Print each entry word for word without images.

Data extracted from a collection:
┄┄┄┄┄┄┄┄┄┄┄┄┄┄┄┄┄┄┄┄
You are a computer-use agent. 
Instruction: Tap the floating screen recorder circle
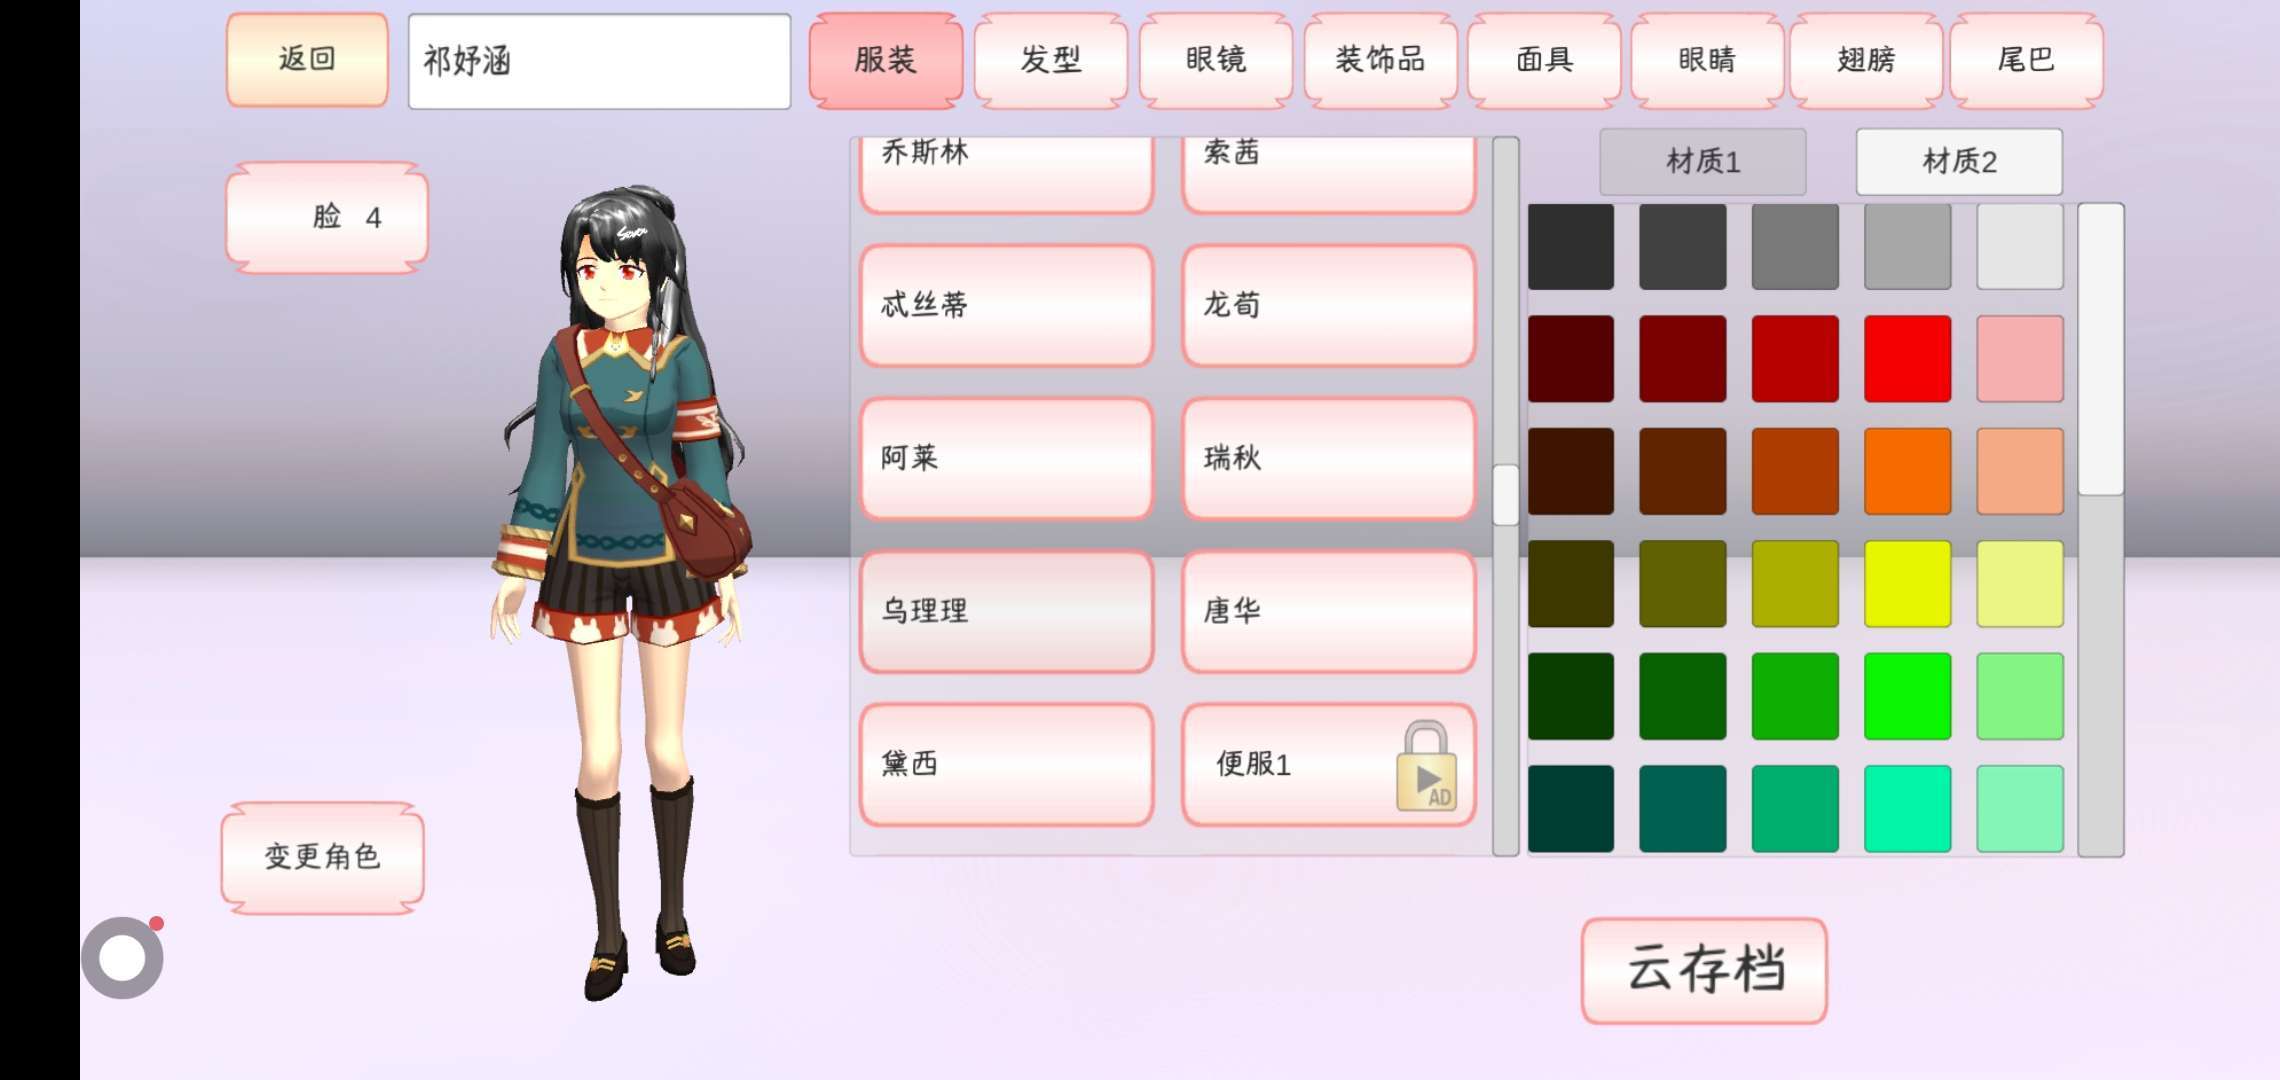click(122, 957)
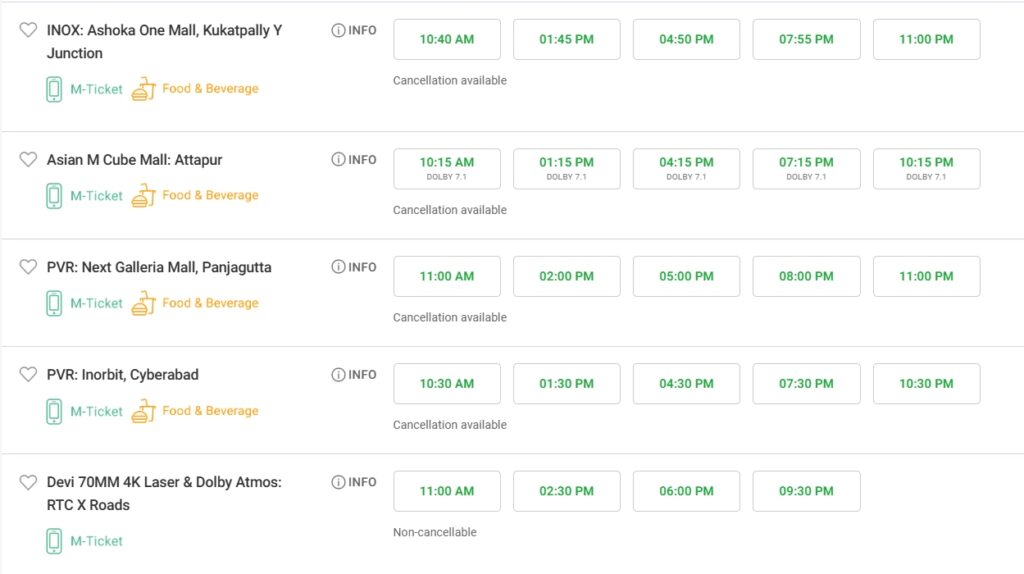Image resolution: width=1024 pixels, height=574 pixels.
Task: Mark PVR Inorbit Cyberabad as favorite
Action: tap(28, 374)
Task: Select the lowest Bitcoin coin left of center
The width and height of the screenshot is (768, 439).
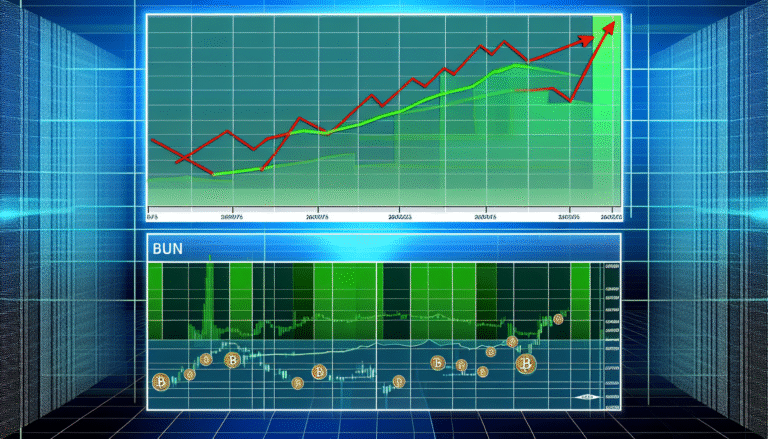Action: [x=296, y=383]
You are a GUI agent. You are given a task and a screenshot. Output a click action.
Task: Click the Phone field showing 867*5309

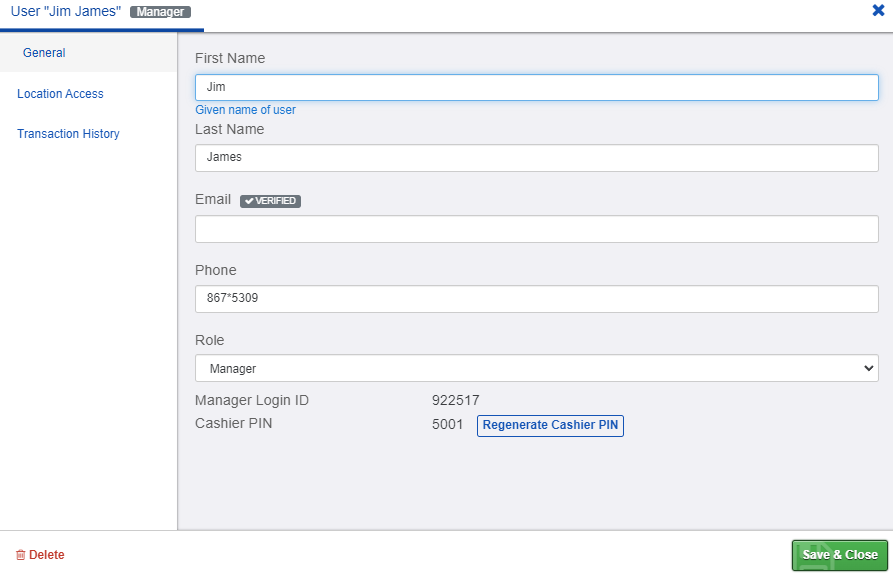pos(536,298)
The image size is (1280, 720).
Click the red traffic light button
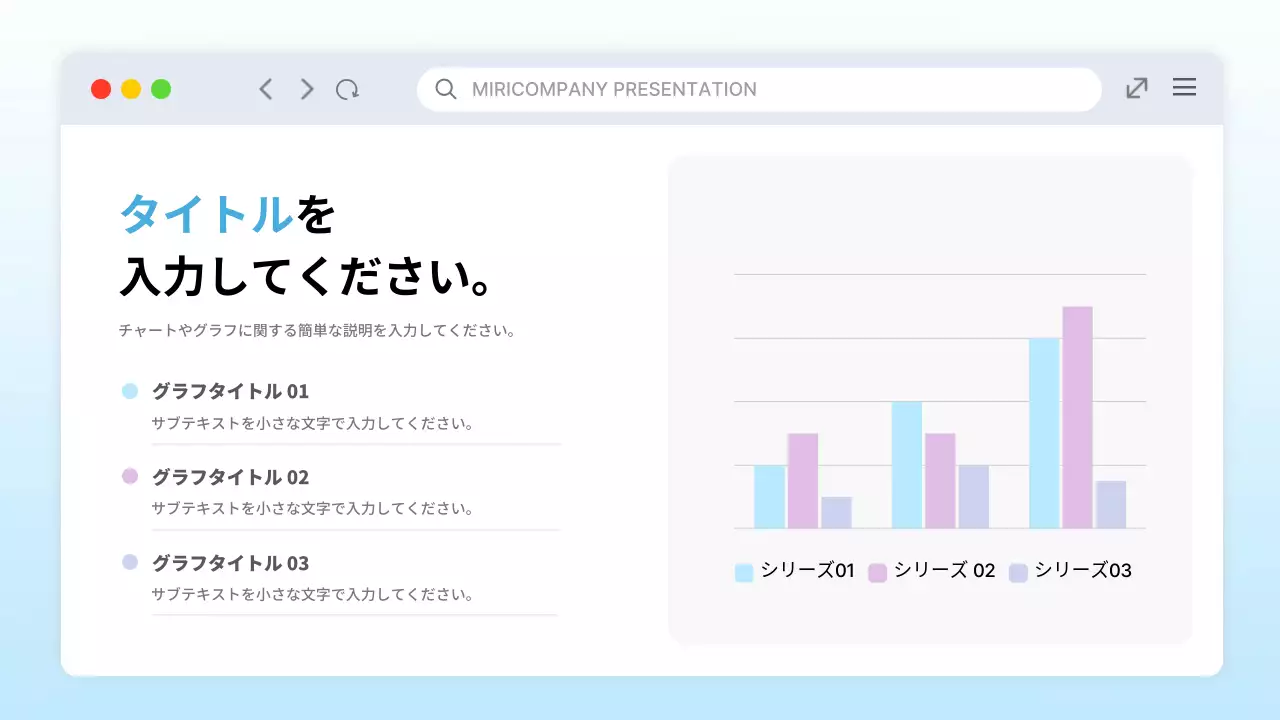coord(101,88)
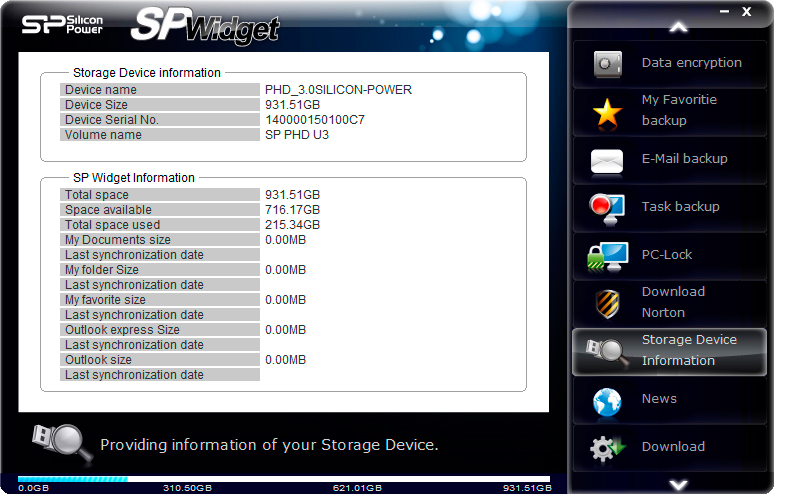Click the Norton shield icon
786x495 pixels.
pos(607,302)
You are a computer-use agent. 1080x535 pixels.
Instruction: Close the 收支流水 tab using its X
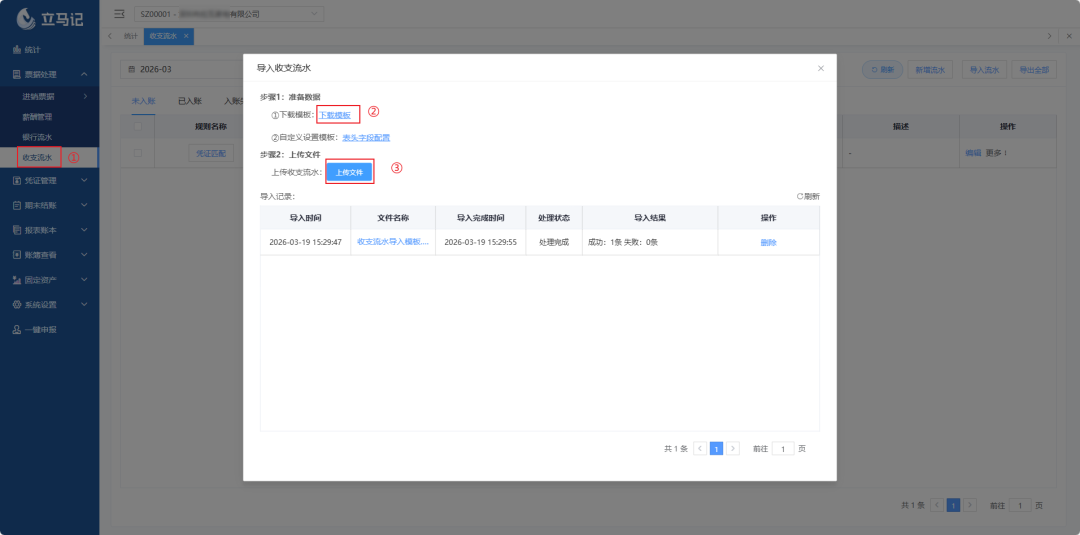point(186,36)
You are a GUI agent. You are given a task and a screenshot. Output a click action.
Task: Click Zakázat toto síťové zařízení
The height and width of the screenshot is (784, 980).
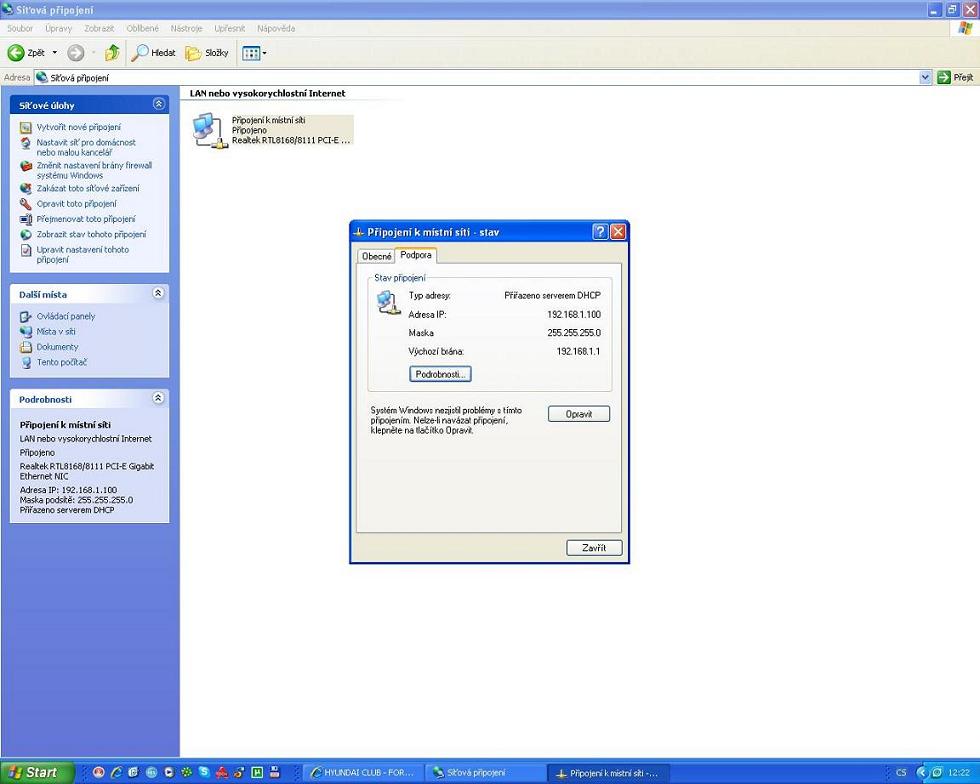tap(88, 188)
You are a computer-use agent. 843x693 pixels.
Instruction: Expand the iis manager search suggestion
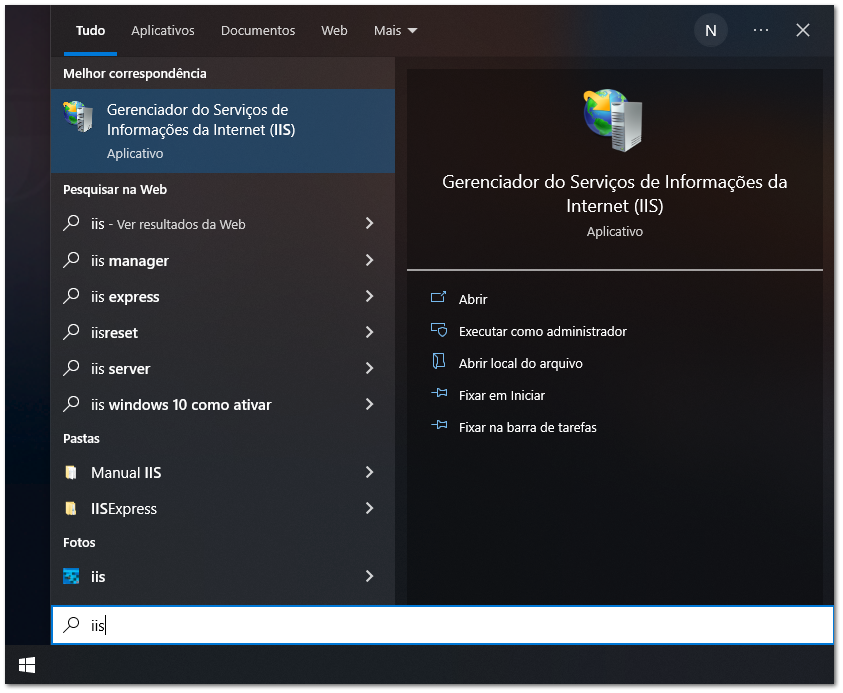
┄┄┄┄┄┄┄┄┄┄┄┄┄┄┄┄┄┄┄┄
SOLUTION FOR THIS EXERCISE:
You are a computer-use agent. 
Instruction: Tap the floating screen recorder circle
click(122, 957)
Image resolution: width=1024 pixels, height=574 pixels.
Task: Mark PVR Inorbit Cyberabad as favorite
Action: tap(28, 374)
Task: Select the lowest Bitcoin coin left of center
The width and height of the screenshot is (768, 439).
Action: [x=296, y=383]
You are a GUI agent. You are given a task and a screenshot. Output a click action.
Task: Click the Phone field showing 867*5309

pos(536,298)
The image size is (1280, 720).
Click the red traffic light button
coord(101,88)
Click the Norton shield icon
786x495 pixels.
pos(607,302)
You are a computer-use agent. 1080x535 pixels.
Instruction: Close the 收支流水 tab using its X
point(186,36)
You are a GUI agent. You are given a task and a screenshot. Output a click action.
Task: Click Zakázat toto síťové zařízení
The height and width of the screenshot is (784, 980).
tap(88, 188)
You are a computer-use agent. 843x693 pixels.
Instruction: Expand the iis manager search suggestion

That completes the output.